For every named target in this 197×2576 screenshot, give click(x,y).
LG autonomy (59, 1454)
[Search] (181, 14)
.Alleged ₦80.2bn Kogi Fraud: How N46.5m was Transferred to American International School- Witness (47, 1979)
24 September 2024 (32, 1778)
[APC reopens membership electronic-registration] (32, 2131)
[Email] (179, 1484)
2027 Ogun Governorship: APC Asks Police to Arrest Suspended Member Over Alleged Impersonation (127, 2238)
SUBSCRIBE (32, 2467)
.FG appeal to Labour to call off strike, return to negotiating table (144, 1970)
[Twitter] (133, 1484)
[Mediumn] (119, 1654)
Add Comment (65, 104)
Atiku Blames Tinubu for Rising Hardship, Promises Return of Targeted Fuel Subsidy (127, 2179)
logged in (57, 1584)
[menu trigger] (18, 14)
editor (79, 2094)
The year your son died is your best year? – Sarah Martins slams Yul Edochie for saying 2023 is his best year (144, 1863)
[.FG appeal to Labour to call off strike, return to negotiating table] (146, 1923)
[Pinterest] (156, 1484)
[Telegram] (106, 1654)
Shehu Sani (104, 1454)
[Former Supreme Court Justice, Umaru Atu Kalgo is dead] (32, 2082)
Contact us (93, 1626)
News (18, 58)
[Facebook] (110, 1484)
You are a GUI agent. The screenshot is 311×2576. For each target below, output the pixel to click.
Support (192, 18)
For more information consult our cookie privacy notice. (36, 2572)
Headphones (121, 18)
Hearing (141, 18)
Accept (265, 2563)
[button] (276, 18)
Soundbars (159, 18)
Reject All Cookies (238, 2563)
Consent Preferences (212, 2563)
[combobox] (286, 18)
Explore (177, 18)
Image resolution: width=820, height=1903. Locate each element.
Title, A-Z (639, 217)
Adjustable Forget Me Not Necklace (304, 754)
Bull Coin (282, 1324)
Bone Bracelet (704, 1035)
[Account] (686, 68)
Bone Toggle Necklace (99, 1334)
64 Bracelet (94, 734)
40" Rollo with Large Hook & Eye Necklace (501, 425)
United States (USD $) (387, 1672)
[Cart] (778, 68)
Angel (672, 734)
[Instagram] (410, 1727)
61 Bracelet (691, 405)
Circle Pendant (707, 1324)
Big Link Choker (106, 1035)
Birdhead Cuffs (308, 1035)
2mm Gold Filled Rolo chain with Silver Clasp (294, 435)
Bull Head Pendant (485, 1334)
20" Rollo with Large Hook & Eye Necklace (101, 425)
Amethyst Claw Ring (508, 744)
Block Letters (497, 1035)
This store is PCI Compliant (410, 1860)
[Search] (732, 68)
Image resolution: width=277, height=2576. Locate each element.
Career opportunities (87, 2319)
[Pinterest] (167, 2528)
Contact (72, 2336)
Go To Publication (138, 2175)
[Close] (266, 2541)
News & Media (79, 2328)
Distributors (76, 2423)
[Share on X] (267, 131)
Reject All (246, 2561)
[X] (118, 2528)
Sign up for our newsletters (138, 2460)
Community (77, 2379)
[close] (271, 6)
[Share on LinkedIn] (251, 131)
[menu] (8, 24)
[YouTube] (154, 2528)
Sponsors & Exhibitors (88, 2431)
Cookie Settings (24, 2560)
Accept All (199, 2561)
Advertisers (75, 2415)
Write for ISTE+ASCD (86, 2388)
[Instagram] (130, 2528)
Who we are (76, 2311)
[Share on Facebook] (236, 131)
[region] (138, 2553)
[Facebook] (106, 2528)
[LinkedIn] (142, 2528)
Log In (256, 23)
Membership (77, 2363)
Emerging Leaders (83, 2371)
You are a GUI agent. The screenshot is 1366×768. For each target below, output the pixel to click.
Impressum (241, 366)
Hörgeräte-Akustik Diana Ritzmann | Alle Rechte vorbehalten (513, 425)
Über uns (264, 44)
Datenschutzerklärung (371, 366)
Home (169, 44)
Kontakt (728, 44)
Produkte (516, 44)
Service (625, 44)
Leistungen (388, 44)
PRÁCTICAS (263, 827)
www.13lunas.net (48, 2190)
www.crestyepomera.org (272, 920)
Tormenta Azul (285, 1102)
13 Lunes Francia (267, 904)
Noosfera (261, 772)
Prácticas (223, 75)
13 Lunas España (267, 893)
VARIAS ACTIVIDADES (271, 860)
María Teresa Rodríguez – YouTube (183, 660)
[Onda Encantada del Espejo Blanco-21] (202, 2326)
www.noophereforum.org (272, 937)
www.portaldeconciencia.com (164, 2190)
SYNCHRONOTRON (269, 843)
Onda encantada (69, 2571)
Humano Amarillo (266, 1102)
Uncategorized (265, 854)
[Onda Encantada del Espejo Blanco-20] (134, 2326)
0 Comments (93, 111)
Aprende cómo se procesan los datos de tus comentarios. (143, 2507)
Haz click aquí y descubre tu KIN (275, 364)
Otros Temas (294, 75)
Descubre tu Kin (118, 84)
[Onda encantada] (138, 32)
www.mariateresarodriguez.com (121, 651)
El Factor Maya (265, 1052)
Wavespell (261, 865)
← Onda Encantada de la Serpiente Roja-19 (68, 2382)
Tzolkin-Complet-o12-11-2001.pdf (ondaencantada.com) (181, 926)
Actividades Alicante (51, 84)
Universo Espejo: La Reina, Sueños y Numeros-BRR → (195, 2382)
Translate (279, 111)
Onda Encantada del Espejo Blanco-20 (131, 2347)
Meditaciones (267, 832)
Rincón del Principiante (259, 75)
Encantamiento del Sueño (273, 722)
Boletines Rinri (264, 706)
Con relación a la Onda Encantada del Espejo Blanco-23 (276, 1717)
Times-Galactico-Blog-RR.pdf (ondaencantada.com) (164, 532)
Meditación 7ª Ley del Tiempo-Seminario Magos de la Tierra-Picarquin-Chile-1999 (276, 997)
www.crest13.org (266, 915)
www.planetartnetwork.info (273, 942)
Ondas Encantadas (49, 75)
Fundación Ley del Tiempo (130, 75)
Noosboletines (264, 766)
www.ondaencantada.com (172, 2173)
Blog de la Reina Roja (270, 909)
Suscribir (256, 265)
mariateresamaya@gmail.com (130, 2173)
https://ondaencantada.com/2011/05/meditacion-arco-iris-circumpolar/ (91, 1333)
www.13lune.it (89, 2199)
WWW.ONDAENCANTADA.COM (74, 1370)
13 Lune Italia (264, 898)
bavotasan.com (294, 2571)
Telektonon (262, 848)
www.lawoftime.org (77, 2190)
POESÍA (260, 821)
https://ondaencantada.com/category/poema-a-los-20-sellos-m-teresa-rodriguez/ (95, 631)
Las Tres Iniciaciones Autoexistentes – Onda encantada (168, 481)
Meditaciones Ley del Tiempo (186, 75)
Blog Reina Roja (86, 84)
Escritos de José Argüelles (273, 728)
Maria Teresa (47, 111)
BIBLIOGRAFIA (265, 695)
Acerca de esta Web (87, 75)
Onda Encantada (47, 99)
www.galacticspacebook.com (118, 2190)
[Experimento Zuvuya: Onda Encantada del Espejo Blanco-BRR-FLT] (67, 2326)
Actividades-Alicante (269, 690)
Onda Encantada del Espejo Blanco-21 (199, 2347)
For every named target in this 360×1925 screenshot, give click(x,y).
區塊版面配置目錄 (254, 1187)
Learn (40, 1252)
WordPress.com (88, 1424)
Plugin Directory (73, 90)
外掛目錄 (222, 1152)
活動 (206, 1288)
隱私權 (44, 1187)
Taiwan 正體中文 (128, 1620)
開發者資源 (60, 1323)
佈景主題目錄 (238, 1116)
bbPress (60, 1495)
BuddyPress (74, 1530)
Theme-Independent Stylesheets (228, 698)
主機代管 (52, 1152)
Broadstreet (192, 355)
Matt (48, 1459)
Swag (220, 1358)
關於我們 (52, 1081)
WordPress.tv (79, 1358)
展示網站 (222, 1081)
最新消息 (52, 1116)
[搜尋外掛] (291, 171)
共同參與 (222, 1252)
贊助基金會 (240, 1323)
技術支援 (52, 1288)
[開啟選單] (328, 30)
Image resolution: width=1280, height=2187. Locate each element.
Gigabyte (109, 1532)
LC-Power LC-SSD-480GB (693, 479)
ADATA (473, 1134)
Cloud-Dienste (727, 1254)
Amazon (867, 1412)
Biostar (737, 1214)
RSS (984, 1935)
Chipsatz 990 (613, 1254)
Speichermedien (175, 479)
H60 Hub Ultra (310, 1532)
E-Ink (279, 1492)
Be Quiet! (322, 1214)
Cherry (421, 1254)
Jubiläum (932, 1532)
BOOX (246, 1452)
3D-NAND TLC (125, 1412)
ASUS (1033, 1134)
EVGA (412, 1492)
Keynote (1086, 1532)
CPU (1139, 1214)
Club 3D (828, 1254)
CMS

◇ ◇ ◇ ◇ ◇ ◇ ◇

What to produce:
Starting with the line with "Actividades-Alicante (269, 690)" above and going on through the line with "Gigabyte (109, 1532)", transcribe every line exactly, both ends included, and add nothing.

Written solution:
Actividades-Alicante (269, 690)
Onda Encantada del Espejo Blanco-21 (199, 2347)
For every named target in this 360×1925 screenshot, give click(x,y).
區塊版面配置目錄 (254, 1187)
Learn (40, 1252)
WordPress.com (88, 1424)
Plugin Directory (73, 90)
外掛目錄 (222, 1152)
活動 (206, 1288)
隱私權 (44, 1187)
Taiwan 正體中文 (128, 1620)
開發者資源 (60, 1323)
佈景主題目錄 (238, 1116)
bbPress (60, 1495)
BuddyPress (74, 1530)
Theme-Independent Stylesheets (228, 698)
主機代管 (52, 1152)
Broadstreet (192, 355)
Matt (48, 1459)
Swag (220, 1358)
關於我們 (52, 1081)
WordPress.tv (79, 1358)
展示網站 (222, 1081)
最新消息 (52, 1116)
[搜尋外掛] (291, 171)
共同參與 (222, 1252)
贊助基金會 (240, 1323)
技術支援 (52, 1288)
[開啟選單] (328, 30)
Image resolution: width=1280, height=2187. Locate each element.
Gigabyte (109, 1532)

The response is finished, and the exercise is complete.